Exercise directions:
The answer is to be the data below, written out in full and exactly.

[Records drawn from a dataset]
----------------
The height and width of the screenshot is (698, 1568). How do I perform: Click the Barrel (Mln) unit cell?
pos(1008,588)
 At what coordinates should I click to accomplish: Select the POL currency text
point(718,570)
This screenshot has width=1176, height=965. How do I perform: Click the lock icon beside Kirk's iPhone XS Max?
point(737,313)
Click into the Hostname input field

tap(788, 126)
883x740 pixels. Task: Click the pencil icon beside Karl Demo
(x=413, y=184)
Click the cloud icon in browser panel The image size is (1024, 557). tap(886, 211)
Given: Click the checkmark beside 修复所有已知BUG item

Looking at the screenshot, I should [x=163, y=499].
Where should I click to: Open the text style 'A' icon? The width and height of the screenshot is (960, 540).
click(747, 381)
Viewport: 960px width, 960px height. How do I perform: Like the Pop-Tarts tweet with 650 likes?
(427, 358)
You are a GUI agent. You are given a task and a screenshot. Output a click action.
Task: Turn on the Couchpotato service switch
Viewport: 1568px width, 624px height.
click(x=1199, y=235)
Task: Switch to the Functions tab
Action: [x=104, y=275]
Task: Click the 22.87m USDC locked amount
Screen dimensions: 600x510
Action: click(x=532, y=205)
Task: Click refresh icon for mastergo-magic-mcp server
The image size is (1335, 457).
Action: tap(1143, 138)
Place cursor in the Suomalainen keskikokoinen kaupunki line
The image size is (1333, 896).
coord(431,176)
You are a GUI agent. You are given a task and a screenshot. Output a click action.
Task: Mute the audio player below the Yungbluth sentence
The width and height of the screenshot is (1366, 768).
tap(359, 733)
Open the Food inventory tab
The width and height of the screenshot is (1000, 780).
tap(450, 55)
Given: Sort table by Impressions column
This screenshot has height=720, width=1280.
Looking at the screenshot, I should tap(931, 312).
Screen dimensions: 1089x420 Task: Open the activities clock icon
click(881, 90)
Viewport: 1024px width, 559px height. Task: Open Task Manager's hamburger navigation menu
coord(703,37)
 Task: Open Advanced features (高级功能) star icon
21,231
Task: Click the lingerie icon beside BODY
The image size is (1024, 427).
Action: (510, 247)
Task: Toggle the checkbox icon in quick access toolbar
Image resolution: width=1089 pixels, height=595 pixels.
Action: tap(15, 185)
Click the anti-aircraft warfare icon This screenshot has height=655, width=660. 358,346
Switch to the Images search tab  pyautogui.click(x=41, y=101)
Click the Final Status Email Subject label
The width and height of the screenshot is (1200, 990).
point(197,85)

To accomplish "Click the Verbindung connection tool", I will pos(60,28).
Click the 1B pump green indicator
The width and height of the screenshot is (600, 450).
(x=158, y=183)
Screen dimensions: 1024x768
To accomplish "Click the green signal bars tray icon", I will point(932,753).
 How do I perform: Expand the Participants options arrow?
----------------
Answer section:
The height and width of the screenshot is (698, 1568). How do I perform: Click the Barrel (Mln) unit cell?
pos(1008,588)
 At what coordinates should I click to accomplish: Select the POL currency text
point(718,570)
This screenshot has width=1176, height=965. How do I perform: Click the lock icon beside Kirk's iPhone XS Max?
point(737,313)
Click into the Hostname input field

tap(788, 126)
883x740 pixels. Task: Click the pencil icon beside Karl Demo
(x=413, y=184)
Click the cloud icon in browser panel The image size is (1024, 557). tap(886, 211)
Given: Click the checkmark beside 修复所有已知BUG item

Looking at the screenshot, I should [x=163, y=499].
Where should I click to: Open the text style 'A' icon? The width and height of the screenshot is (960, 540).
click(747, 381)
Viewport: 960px width, 960px height. How do I perform: Like the Pop-Tarts tweet with 650 likes?
(427, 358)
You are a GUI agent. You are given a task and a screenshot. Output a click action.
Task: Turn on the Couchpotato service switch
Viewport: 1568px width, 624px height.
click(x=1199, y=235)
Task: Switch to the Functions tab
Action: [x=104, y=275]
Task: Click the 22.87m USDC locked amount
Screen dimensions: 600x510
Action: click(x=532, y=205)
Task: Click refresh icon for mastergo-magic-mcp server
The image size is (1335, 457).
Action: tap(1143, 138)
Place cursor in the Suomalainen keskikokoinen kaupunki line
The image size is (1333, 896).
coord(431,176)
You are a GUI agent. You are given a task and a screenshot. Output a click action.
Task: Mute the audio player below the Yungbluth sentence
The width and height of the screenshot is (1366, 768).
tap(359, 733)
Open the Food inventory tab
The width and height of the screenshot is (1000, 780).
tap(450, 55)
Given: Sort table by Impressions column
This screenshot has height=720, width=1280.
Looking at the screenshot, I should tap(931, 312).
Screen dimensions: 1089x420 Task: Open the activities clock icon
click(881, 90)
Viewport: 1024px width, 559px height. Task: Open Task Manager's hamburger navigation menu
coord(703,37)
 Task: Open Advanced features (高级功能) star icon
21,231
Task: Click the lingerie icon beside BODY
The image size is (1024, 427).
Action: (510, 247)
Task: Toggle the checkbox icon in quick access toolbar
Image resolution: width=1089 pixels, height=595 pixels.
Action: tap(15, 185)
Click the anti-aircraft warfare icon This screenshot has height=655, width=660. 358,346
Switch to the Images search tab  pyautogui.click(x=41, y=101)
Click the Final Status Email Subject label
The width and height of the screenshot is (1200, 990).
point(197,85)

To accomplish "Click the Verbindung connection tool", I will pos(60,28).
Click the 1B pump green indicator
The width and height of the screenshot is (600, 450).
(x=158, y=183)
Screen dimensions: 1024x768
To accomplish "Click the green signal bars tray icon", I will point(932,753).
 How do I perform: Expand the Participants options arrow?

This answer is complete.